I was in the kitchen heating a can of soup when I started thinking about our father. Piper didn’t like to talk about him, but I loved the idea of a father. The kids at school talked about their dads more than their moms. Dads were funny, they built things, and they ordered pizza. Maybe our dad didn’t know we existed. I liked to picture how happy his face would be when he found out that he had not one, but two daughters. I’m so happy, he’d say as he hugged us.
I split the soup between two mugs and put the pot in the sink as quietly as I could. A few feet away Mom stirred on the couch where she lay under her favorite blanket.
“She’s talking in her sleep,” Piper said. “It’s creepy.”
I lick the drop of soup from the rim of my mug. “You should ask her who our dad is.” It was a joke, but Piper got a look on her face.
“Do you dare me?”
“No,” I said. “She’ll get so mad if you wake her up.”
It wasn’t the first time we tried to find out his name, but her answer was always the same: “No one.”
I watched the back of Piper’s head as she crept in. She had a chunk of hair chopped short near the nape of her neck due to a bubblegum accident. Scrawny shoulders poked out of her T-shirt as she leaned forward.
I heard her whisper it: “Who is the twins’ father?”
Suddenly Piper jumped back, falling on her butt. She scooted backwards, and I could see Mother’s open eyes, yellow disks. She half lifted herself on her elbow, and opening her cavernous mouth, she screamed, “NO ONE, you little fucks! Get out of here! Go the fuck to your room!”
We scurried away—game over, skinny dirty rat children. Iris and Piper, daughters of NO ONE! There was no tripping up that junkie; she was dedicated to keeping us fatherless.
At 4:46 a.m., the morning of November 9, one year and one month after Piper went missing, the house phone rang. I’d been a light sleeper for the last year, so when I heard thepriiiiing, I sat straight up in bed, wide-awake. I listened for another ring, but there was none. Either Gran had gotten to it, or the person dialing hung up. I was concentrating on the silence, lowering myself back to the mattress, when I heard Gran speak:
“Virginia, stay right where you are. I will be there shortly.”
I was in the living room in a flash. She was sitting upright in her recliner; she fell asleep there sometimes when she was watching TV.

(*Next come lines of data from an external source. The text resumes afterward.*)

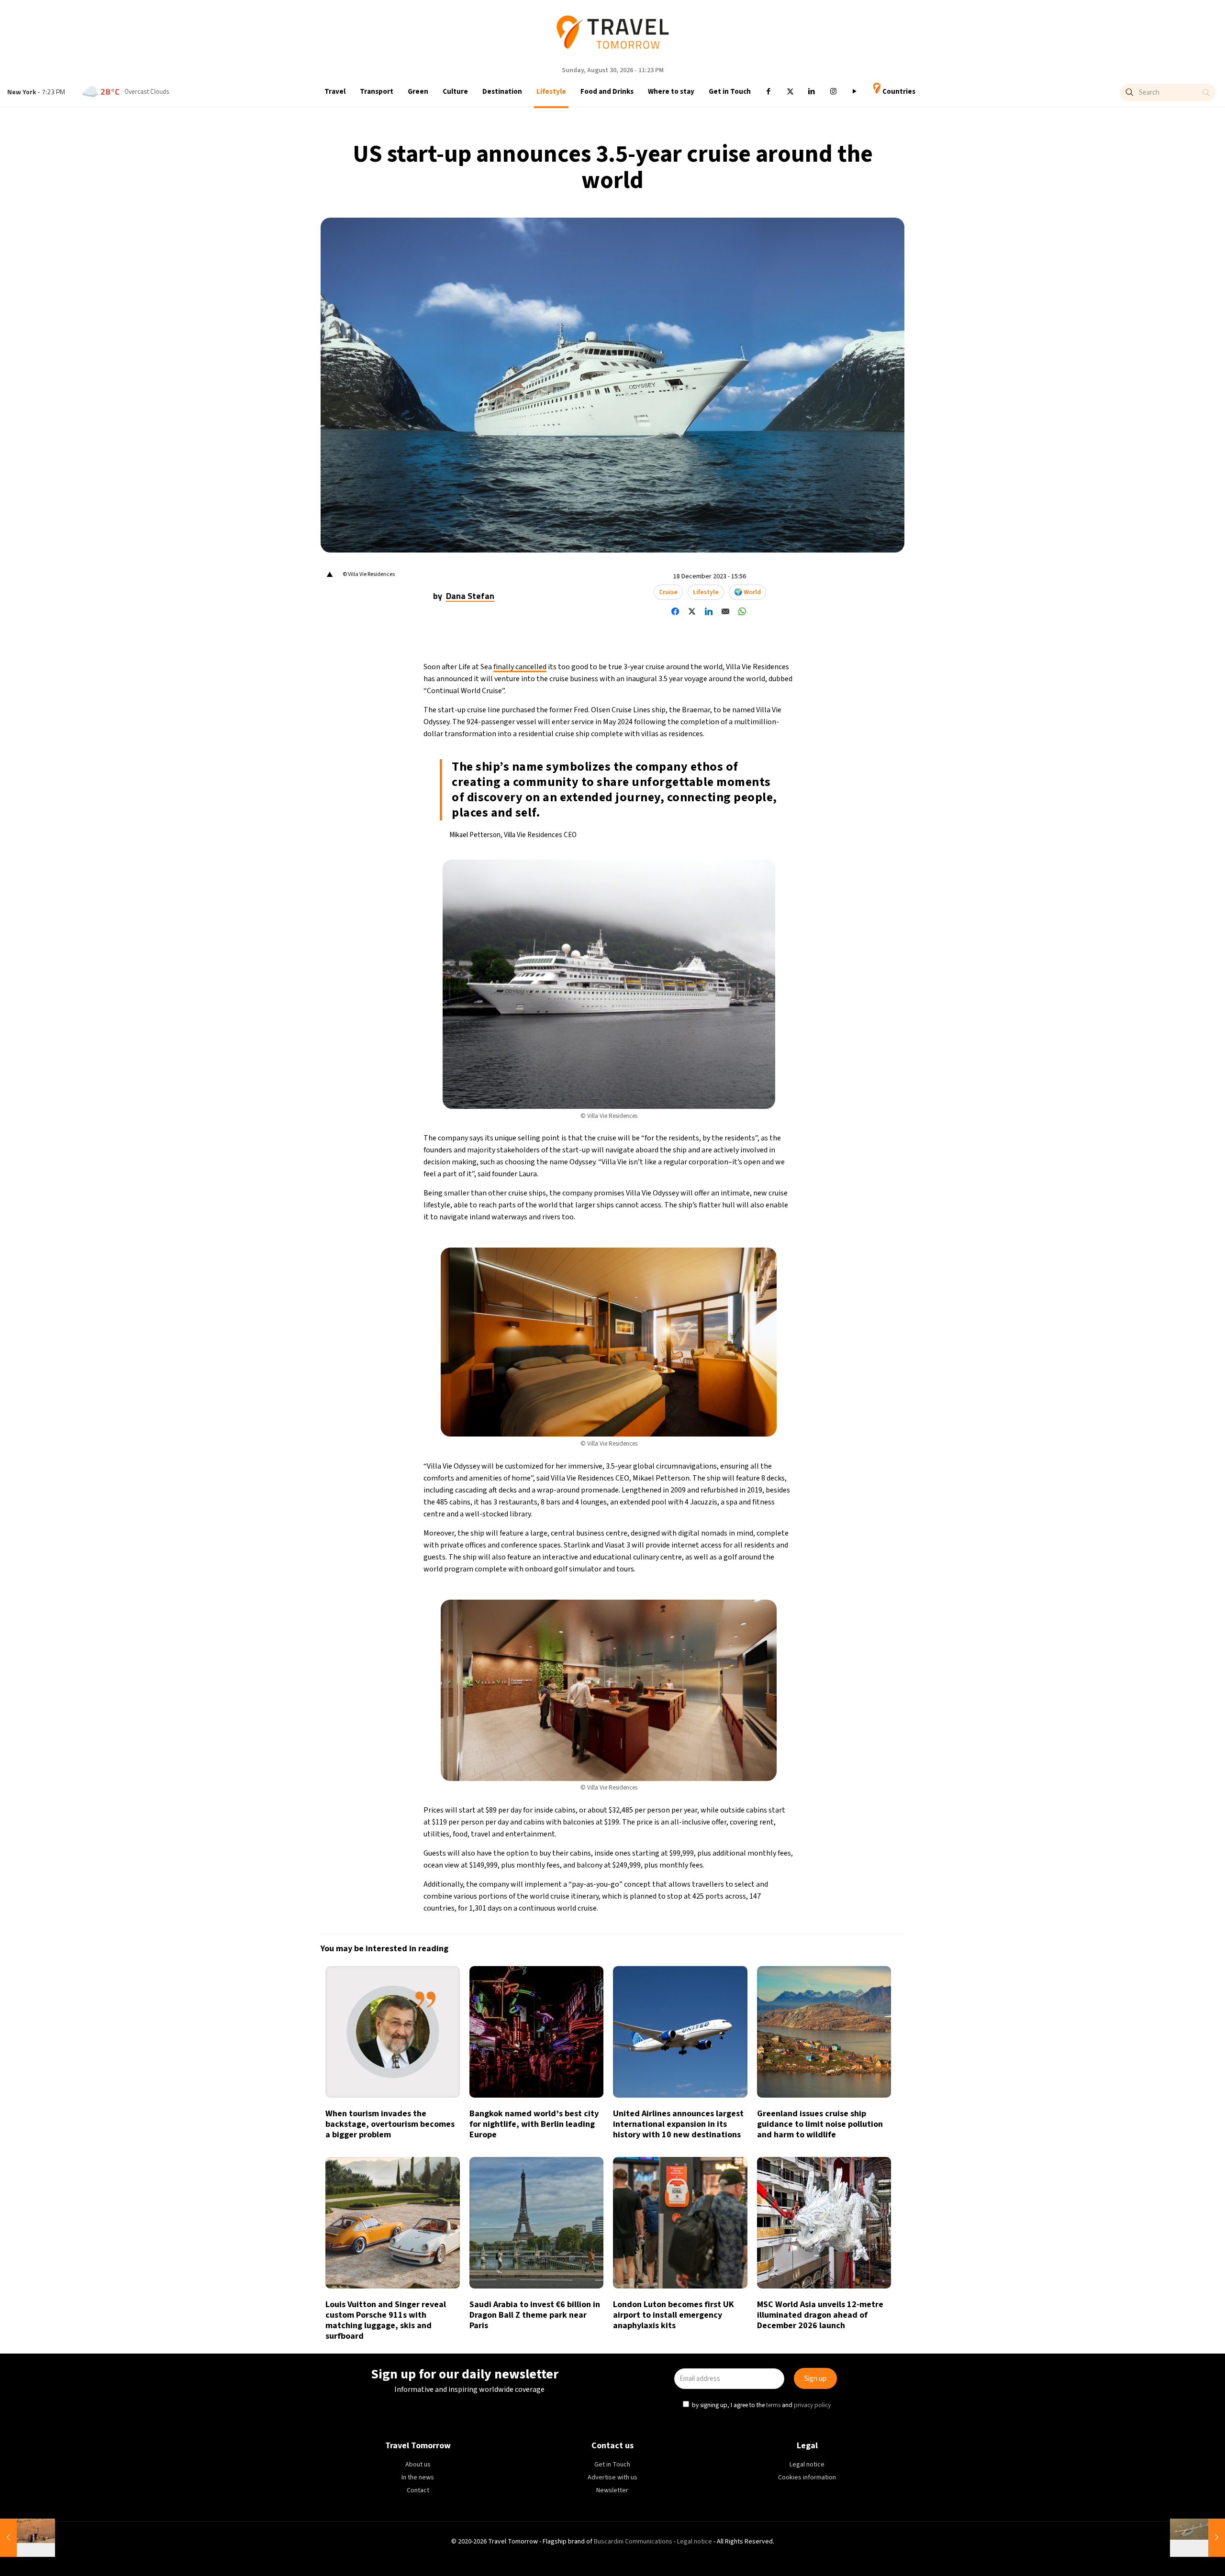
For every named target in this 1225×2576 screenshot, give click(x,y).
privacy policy (765, 1332)
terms (726, 1332)
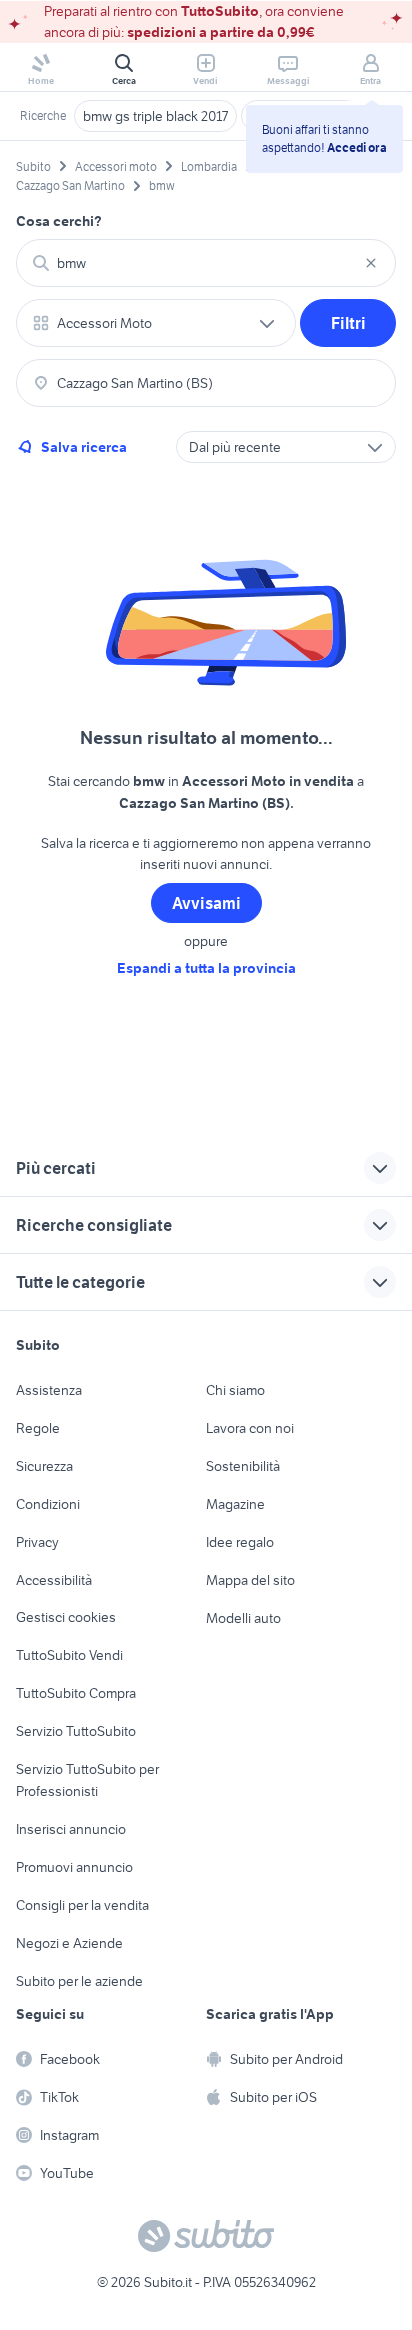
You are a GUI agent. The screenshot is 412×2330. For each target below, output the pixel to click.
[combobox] (206, 263)
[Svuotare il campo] (371, 263)
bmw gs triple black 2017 (155, 116)
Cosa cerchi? (59, 221)
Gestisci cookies (66, 1617)
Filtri (348, 323)
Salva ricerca (84, 447)
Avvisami (206, 903)
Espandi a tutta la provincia (206, 968)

“What’s wrong? What happened?”
Gran hadn’t moved, she was still as a stiff. I dropped down beside her to feel her pulse, and she smacked my hand away. It stung, but I was too relieved to care. Not only alive, but alive and feisty. I rested my face against the tufted arm of her recliner to hide my relief. It was short-lived relief when I suddenly remembered what she’d said. Virginia was my mother’s name. It was a name we didn’t say in this house. Something happened. She was processing, and I wished she could process faster. After about a minute, she snapped to. Looking directly into my eyes, she said, “Get my shoes and my bag. We’re going to see your mother.”
She wouldn’t tell me anything on the drive. Only, “I have to see it for myself, then we’ll talk about it.” What the hell did that mean?
She played one of her Christian CDs on full blast to drown out my questions, so I sat on my hands, rocking back and forth as we sped down the nearly empty freeway, Gran leaning into the wheel like she needed the car to go faster.